There were no concessions being made by Kubrick with the film, the near dialogue-free epic was the film that American cinema needed to be shaken up from a moderately disappointing decade. And yet, audience walkouts numbered in the hundreds at the New York premiere on April 3, 1968. Reviews were unrelenting, mostly negative. The Village Voice's Andrew Sarris called the movie “a thoroughly uninteresting failure and the most damning demonstration yet of Stanley Kubrick’s inability to tell a story coherently and with a consistent point of view.”
MGM demanded that Kubrick cut the film. Soon after the director was in the editing room, trying to refine his film. The newer version had 20 less minutes, but still had the opaque, visionary feeling that had timid audiences being scared off nationwide.
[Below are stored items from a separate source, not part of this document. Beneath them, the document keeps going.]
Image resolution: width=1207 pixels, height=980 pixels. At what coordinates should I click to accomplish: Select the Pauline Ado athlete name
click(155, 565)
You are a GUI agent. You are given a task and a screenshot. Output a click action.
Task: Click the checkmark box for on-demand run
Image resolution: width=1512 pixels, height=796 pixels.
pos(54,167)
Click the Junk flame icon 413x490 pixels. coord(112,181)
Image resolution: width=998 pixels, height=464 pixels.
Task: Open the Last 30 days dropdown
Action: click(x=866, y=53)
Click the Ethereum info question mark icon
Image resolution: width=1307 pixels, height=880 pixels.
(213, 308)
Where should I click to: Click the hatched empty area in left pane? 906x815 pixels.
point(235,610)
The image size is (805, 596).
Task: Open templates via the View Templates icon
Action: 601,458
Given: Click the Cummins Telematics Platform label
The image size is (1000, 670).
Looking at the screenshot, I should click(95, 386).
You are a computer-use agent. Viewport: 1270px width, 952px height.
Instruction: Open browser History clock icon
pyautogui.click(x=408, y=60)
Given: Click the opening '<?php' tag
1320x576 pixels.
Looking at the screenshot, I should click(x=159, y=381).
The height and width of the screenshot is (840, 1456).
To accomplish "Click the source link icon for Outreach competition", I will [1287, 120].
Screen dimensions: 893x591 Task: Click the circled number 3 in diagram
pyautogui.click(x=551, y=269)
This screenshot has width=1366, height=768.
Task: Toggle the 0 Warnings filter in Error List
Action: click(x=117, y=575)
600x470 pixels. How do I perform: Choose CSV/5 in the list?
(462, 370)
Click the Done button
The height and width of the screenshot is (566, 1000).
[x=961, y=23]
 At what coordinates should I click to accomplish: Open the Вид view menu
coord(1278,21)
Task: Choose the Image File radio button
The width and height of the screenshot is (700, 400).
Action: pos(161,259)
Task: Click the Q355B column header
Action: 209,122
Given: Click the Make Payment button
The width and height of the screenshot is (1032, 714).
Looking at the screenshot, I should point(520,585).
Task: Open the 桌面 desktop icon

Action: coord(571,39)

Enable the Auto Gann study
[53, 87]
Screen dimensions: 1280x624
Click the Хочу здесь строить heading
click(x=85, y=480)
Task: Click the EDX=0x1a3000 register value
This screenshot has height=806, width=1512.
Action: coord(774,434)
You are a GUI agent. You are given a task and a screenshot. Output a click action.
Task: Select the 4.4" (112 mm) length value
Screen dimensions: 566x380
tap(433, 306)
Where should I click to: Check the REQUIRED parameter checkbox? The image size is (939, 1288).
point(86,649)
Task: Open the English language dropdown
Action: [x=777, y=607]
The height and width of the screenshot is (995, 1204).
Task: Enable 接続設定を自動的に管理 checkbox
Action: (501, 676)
A big studio film such a "2001 A Space Odyssey" could only be made in 1968, no other year, or decade, would have had a studio bank on this kind of big-budgeted, ambitious, and bold artistic statement. It redefined the way we saw cinema in a way that easily makes it the best, and most important American film of the last 50 years. It was filmed in 1967, during the "Summer of Love." Counterculture and LSD were at the forefront of mainstream art. Kubrick took this opportunity, the open-mindedness of a changing America, to make a movie that stood the chance of being accepted on its own unique terms. There is no other year where this could happen again.
In other words, Kubrick’s film fit perfectly with the avant-garde movement of the period, the counter-cultural movement took it as its own, with even John Lennon uttering, “‘2001’? I see it every week.” And so, much to the surprise of the studio and the entire industry, "2001" became a movie event and the top grossing film at the box-office that year.